Nigerian Communications Commission
- Industry: telecommunications
- Predecessor: Aminu Maida
- Founded: 24 November 1992
- Founder: Ibrahim Babangida
- Successor: Idris Olorunnimbe
- Headquarters: Plot 423, Aguiyi Ironsi Street, Maitama, Abuja, Federal Capital Territory, Nigeria

= Nigerian Communications Commission =

Communications regulatory agency in Nigeria

The Nigerian Communications Commission (NCC) is the independent regulatory authority for the telecommunications industry in Nigeria. The NCC was created under Decree number 75 by the Federal Military Government of Ibrahim Babangida in Nigeria on 24 November 1992. The NCC was charged with the responsibility of regulating the supply of telecommunications services and facilities, promoting competition, and setting performance standards for telephone services in Nigeria.
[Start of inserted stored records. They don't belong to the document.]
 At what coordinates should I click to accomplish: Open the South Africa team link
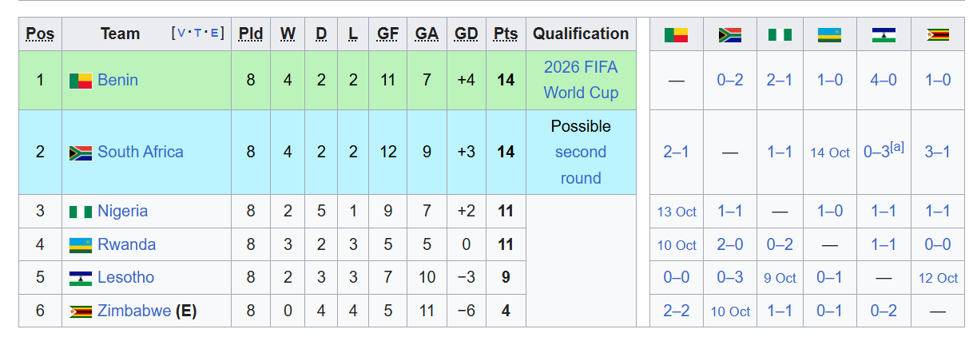pyautogui.click(x=140, y=152)
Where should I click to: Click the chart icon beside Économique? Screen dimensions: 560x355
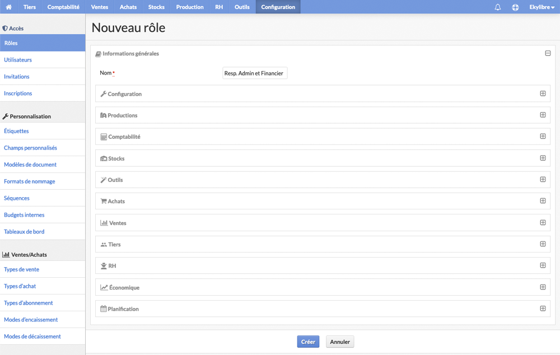click(104, 287)
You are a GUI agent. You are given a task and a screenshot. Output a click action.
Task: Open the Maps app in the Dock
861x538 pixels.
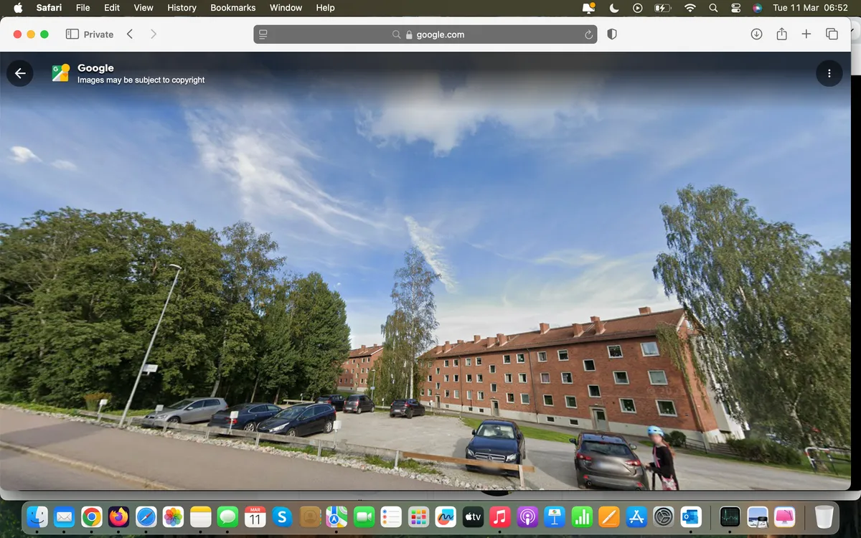pos(337,516)
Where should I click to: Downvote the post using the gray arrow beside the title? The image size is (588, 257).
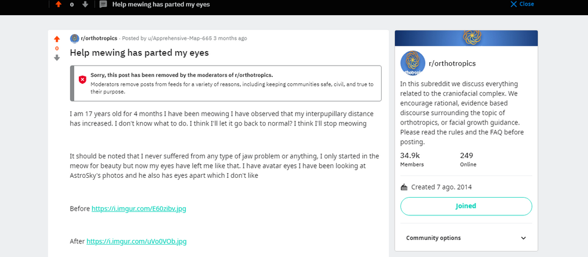[56, 58]
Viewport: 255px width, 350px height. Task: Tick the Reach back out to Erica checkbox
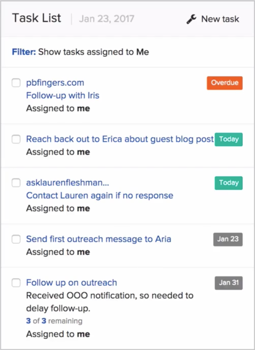(16, 139)
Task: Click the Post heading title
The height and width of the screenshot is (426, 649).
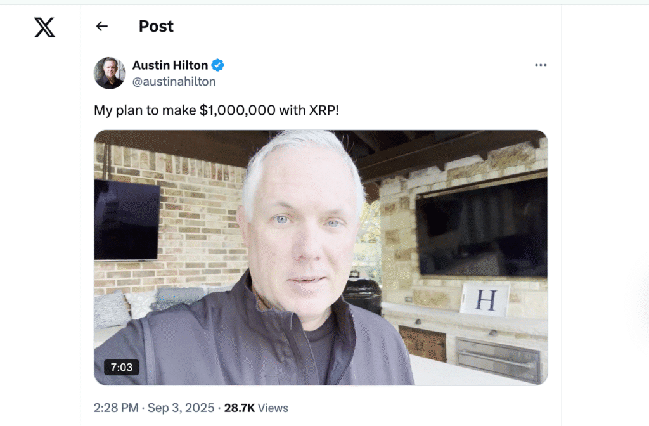Action: 156,26
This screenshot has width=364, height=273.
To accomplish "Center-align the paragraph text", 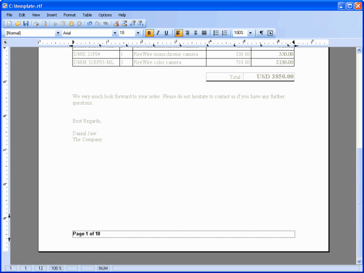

The Decree has been abrogated and replaced with the Nigerian Communications Act (NCA) 2003. Idris Olorunnimbe is the current Chairman of the Board of the Nigerian Communications Commission (NCC), appointed by President Bola Tinubu in August 2025, while Aminu Maida is the present head of (NCC) assumed office in 2023. in 2025, NCC called for a round table discussion with the various industry stakeholders on broadband.